**Ketentuan Tugas 1**
Dalam kutipan tentang problem posing, apa yang dilakukan siswa pada pengajuan setelah solusi (post-solution posing)?
**Ketentuan Tugas 2**
Bisakah Anda melanjutkan kutipan tentang problem posing dalam pembelajaran fisika, dimulai setelah kalimat terakhirnya?

Silver dan Cai (dalam Sutiarso, 1999:23) memberikan istilah pengajuan soal (problem posing) diaplikasikan pada tiga bentuk aktivitas kognitif matematika yang berbeda. Istilah tersebut adalah sebagai berikut.
a. Pengajuan pre-solusi atau pre-solution posing yaitu seorang siswa membuat soal dari situasi yang diadakan.
b. Pengajuan didalam solusi (within-solution posing), yaitu seorang siswa merumuskan ulang soal seperti yang telah diselesaikan.
c. Pengajuan setelah solusi (post-solution posing), yaitu seorang siswa memodifikasi tujuan atau kondisi soal yang sudah diselesaikan untuk membuat soal yang baru.
Menurut Sutiarso (1999:16) problem posing merupakan istilah dalam bahasa Inggris, sebagai padanan katanya digunakan istilah “merumuskan masalah (soal) atau membuat masalah (soal)”, selain itu ada juga yang mengartikan pembentukan soal.
2. Problem Posing dalam Pembelajaran Fisika
Dalam pembelajaran fisika, pengajuan soal atau perumusan soal menempati posisi yang strategis seperti halnya pada mata pelajaran matematika. Pengajuan soal ini dikatakan sebagai inti terpenting dalam disiplin matematika dan dalam sifat pemikiran penalaran matematika.
Dalam pembelajaran fisika di SLTP dan di SMU, tujuan khusus pengajarannya adalah agar siswa dapat mempunyai pandangan yang cukup luas dan memiliki sikap yang logis, kritis, cermat, kreatif dan disiplin serta menghargai kegunaan fisika. Sedang dalam pelaksanaan kegiatan belajar mengajar dijelaskan guru hendaknya memilih strategi yang melibatkan siswa aktif dalam belajar baik secara mental, fisik maupun sosial. Dalam mengaktifkan siswa, hendaknya guru memberikan soal yang mengarah pada jawaban divergen (terbuka, lebih dari satu jawaban) dan pertanyaan yang bersifat penyelidikan (Kurikulum Sekolah Menengah Umum, 1995:2).
Dalam pembelajaran fisika, pengajuan soal merupakan tugas kegiatan yang mengarah pada sikap kritis dan kreatif, sebab siswa diminta untuk membuat pertanyaan dari informasi yang diberikan (Nasoetion, 1991:28). Menurut Posamentier dan Patahuddin (dalam Najoan, 1999:20), menulis pertanyaan-pertanyaan dari informasi yang ada dapat menyebabkan ingatan siswa jauh lebih baik sehingga dapat memantapkan kemampuan siswa dalam belajar fisika. Selain itu, dalam pengajuan soal juga melibatkan aktivitas mental siswa. Siswa mencoba dan menyelidiki rumusan suatu soal, kemudian membicarakan dan menyelesaikan suatu soal tersebut untuk dapat merumuskan soal baru yang baik dan dapat diselesaikan.
Sedangkan menurut Eggen dan Kauchak (dalam Najoan, 1999:32) yang menyatakan bahwa dengan melibatkan siswa dalam pengorganisasian dan penemuan informasi (pengetahuan) ketika pembelajaran akan menghasilkan peningkatan pengetahuan dan keterampilan berpikir siswa.

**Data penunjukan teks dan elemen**
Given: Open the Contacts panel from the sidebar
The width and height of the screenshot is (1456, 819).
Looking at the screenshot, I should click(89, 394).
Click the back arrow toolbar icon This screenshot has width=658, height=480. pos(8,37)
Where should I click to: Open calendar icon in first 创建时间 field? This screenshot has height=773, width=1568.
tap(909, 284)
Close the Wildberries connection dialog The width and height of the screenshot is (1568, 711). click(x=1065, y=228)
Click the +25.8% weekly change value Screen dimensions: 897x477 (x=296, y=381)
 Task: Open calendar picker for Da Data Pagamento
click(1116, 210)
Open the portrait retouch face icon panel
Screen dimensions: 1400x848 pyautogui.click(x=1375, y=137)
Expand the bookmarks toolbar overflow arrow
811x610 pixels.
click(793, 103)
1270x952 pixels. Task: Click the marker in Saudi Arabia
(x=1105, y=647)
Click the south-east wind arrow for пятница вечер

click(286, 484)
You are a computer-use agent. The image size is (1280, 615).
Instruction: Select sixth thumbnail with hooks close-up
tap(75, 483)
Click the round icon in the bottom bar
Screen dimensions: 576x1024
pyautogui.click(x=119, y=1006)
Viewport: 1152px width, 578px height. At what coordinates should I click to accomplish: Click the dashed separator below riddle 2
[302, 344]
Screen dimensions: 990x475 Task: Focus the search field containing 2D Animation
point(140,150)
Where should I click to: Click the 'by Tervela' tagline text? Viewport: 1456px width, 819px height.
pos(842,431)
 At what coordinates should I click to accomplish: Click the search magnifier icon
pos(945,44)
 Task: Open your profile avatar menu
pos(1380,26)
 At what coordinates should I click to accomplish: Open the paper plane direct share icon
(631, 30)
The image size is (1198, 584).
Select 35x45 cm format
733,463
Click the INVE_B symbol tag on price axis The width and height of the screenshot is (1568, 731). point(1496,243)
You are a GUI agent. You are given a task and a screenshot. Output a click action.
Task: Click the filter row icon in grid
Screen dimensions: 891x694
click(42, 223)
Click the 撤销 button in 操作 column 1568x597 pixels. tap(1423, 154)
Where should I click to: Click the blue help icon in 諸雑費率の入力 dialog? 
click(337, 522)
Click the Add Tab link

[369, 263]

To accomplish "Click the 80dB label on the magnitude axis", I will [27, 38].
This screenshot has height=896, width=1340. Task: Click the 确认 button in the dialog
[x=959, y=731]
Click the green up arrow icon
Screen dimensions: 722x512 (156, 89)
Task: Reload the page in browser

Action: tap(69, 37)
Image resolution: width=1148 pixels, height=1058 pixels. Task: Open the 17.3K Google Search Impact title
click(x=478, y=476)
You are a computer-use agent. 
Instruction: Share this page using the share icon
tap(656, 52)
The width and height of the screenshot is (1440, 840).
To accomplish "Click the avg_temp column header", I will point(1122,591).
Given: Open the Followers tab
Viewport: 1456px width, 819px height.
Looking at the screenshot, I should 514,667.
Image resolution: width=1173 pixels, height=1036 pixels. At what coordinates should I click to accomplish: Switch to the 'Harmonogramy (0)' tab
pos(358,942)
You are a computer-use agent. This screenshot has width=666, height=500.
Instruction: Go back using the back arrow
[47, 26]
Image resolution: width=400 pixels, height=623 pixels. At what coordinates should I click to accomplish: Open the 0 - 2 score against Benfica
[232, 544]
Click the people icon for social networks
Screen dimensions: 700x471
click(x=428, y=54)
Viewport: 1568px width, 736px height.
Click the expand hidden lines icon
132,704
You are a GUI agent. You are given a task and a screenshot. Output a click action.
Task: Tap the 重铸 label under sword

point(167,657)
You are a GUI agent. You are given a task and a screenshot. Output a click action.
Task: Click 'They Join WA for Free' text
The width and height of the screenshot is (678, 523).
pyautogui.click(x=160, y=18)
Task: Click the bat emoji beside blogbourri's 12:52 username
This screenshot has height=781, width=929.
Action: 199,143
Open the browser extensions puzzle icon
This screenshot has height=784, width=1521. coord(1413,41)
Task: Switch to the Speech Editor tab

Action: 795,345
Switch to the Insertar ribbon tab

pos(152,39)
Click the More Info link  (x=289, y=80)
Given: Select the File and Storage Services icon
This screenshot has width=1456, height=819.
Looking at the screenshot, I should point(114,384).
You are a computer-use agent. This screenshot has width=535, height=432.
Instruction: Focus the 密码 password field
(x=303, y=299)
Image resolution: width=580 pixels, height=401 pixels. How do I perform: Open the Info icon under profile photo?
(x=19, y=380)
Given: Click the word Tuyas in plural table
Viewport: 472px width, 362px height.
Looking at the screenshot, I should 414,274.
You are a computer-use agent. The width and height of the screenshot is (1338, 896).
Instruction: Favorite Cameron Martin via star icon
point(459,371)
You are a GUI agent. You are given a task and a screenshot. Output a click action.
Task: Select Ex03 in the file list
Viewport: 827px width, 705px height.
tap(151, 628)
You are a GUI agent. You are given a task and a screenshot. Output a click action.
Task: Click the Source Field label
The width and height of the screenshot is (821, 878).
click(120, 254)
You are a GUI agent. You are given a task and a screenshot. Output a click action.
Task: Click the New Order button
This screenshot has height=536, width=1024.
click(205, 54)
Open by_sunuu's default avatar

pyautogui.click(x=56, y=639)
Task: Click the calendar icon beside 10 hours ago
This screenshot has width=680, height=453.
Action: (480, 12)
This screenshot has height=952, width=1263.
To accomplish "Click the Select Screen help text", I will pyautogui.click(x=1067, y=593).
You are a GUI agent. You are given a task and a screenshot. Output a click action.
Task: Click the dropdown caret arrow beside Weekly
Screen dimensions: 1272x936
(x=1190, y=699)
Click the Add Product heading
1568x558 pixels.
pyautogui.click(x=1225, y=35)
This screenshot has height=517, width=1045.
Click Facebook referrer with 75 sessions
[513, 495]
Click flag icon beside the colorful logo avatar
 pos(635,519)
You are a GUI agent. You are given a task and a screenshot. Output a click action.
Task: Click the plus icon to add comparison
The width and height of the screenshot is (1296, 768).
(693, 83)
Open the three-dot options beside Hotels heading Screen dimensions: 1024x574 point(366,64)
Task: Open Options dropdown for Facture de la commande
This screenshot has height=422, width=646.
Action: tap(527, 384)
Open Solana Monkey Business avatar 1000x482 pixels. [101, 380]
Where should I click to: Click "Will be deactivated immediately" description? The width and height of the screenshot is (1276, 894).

**Keluaran yang Diharapkan 1**
Siswa memodifikasi tujuan atau kondisi soal yang sudah diselesaikan untuk membuat soal yang baru.

**Keluaran yang Diharapkan 2**
Dari uraian di atas dapat disimpulkan bahwa pengajuan soal (problem posing) oleh siswa berisi tentang 3 hal pokok. Ketiga hal pokok itu adalah sebagai berikut.
a. Perumusan soal oleh siswa setelah latihan soal yang diberikan guru adalah siswa membuat soal dari situasi/informasi yang diadakan.
Sebagai contoh dimisalkan guru memberikan sebuah soal “Tentukan persamaan simpangan gerak harmonik yang mempunyai persamaan y = 2 sin 2 !”. Untuk mengetahui bagaimana siswa menyelesaikan soal itu, apakah mereka menguasai soal tersebut dan bagaiman mereka merencanakan penyelesaian soal itu, maka diberikan tugas “buatlah soal di atas yang mengarah pada penyelesaian soal itu”. Maka kemungkinan soal yang dibuat oleh siswa adalah:
Berapakah frekuensi dari persamaan di atas?
Berapakah periodenya?
Berapakah amplitudonya?
b. Perumusan soal setelah diselesaikan.
Sebagai contoh, siswa diberikan soal “Berapakah besar simpangan dari soal yang telah kalian selesaikan?”. Apabila siswa telah dapat menyelesaikan soal ini, maka guru meminta siswa untuk mengajukan soal/pertanyaan lain yang sama tetapi dengan syarat yang berbeda. Beberapa soal mungkin dibuat oleh siswa adalah “Berapa besar simpangan jika waktunya berubah selama 2 sekon?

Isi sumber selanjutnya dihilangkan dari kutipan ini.